As for how the ten episodes on the South Park: The Complete Twenty-Third Season Blu-ray and DVD look and sound, well, as always, they’re pristine, especially in the former format. They also, as usual, don’t have any commercials, or pop-up ads for other shows on Comedy Central, and are uncensored. Though given how little Comedy Central censors stuff these days, it’s hard to notice much of a difference.

What is different is about the Blu-ray and DVD versions of South Park: The Complete Twenty-Third Season, compared to previous seasons, is in the extras. Or rather, the lack of extras. While the DVD has none, the Blu-ray only has a gallery of concept art and the same kind of “#SocialCommentary” on-screen text blurbs we’ve gotten on every South Park Blu-ray since the Seventeenth Season set.
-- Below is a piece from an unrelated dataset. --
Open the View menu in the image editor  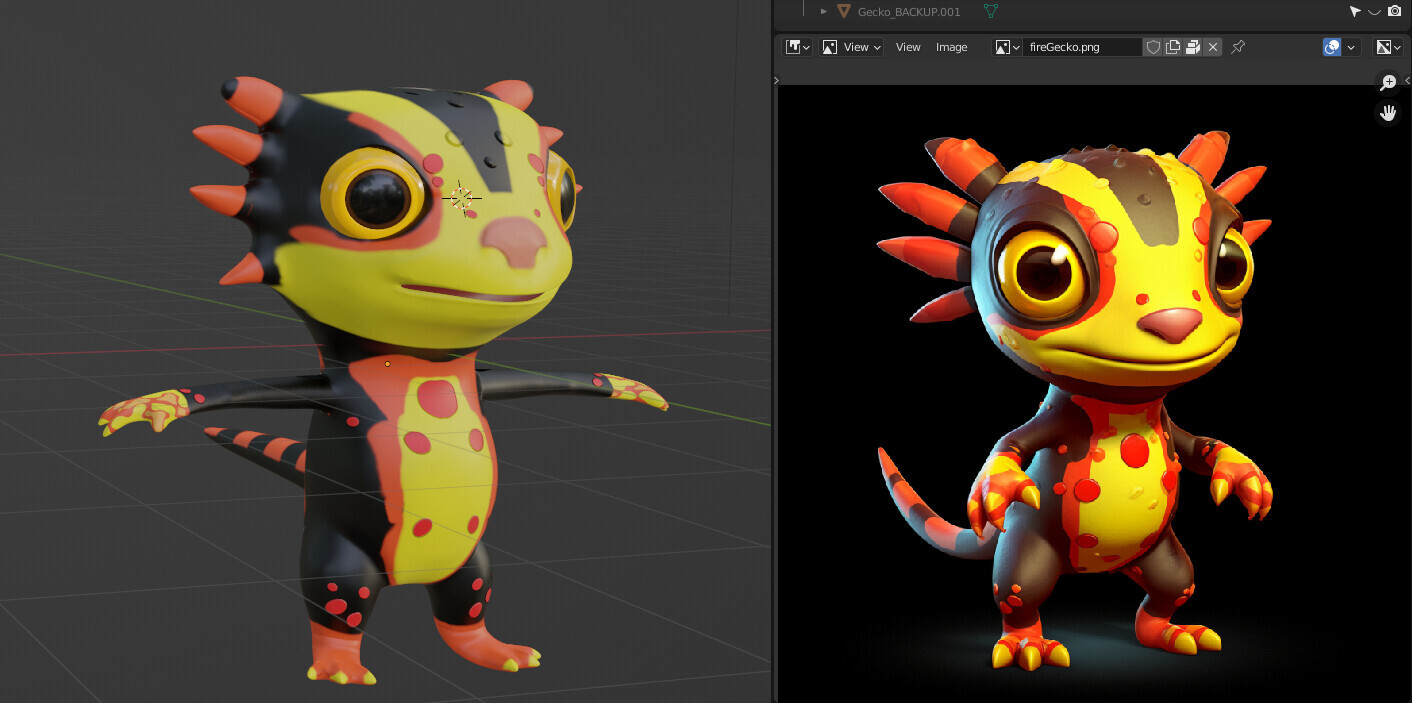click(x=908, y=46)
What the South Park: The Complete Twenty-Third Season Blu-ray and DVD don’t have are any deleted scenes — though, in fairness, there may not have been any this time around — or any of the episode-specific mini-commentaries by South Park masterminds Matt Stone and Trey Parker we usually get. This doesn’t even have a season commentary like the ones they did on The Complete Twentieth Season and The Complete Nineteenth Season. And while the “#SocialCommentary” texts do have some interesting insight, they’re never as funny or enlightening as when Stone and Parker talk about the show themselves.
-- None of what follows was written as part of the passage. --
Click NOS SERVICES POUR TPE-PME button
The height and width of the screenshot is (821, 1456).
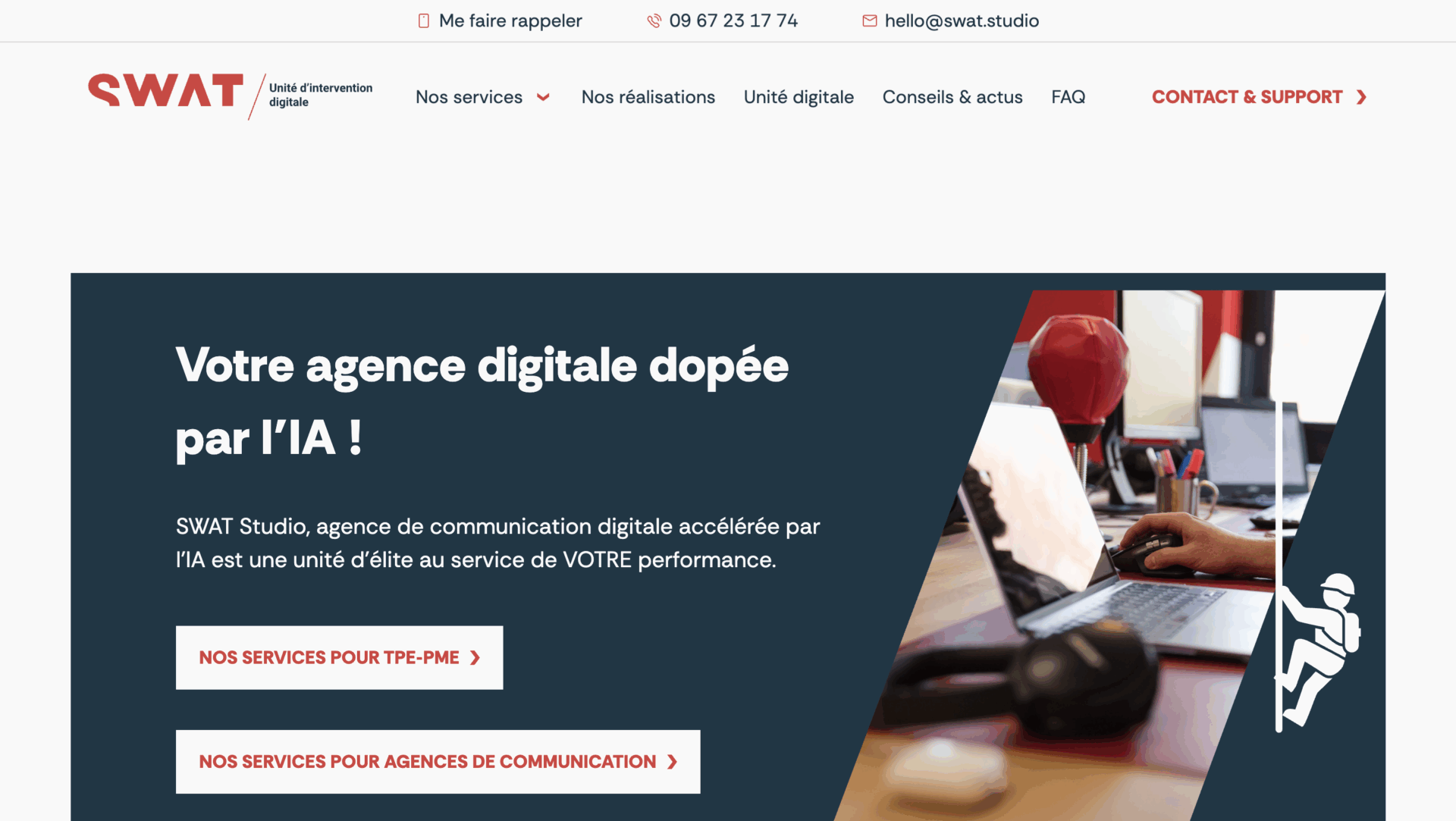(339, 657)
South Park The Complete Twenty-Third Season

Ultimately,

not having the usual commentaries, or any other extras, may be a deal breaker for people who buy South Park Blu-rays and DVDs for more than just the episodes. But for those of us who are show first, extra seconds, the South Park: The Complete Twenty-Third Season Blu-ray and DVD are still the best way to watch what was a very of good season of, well, whatever show this was.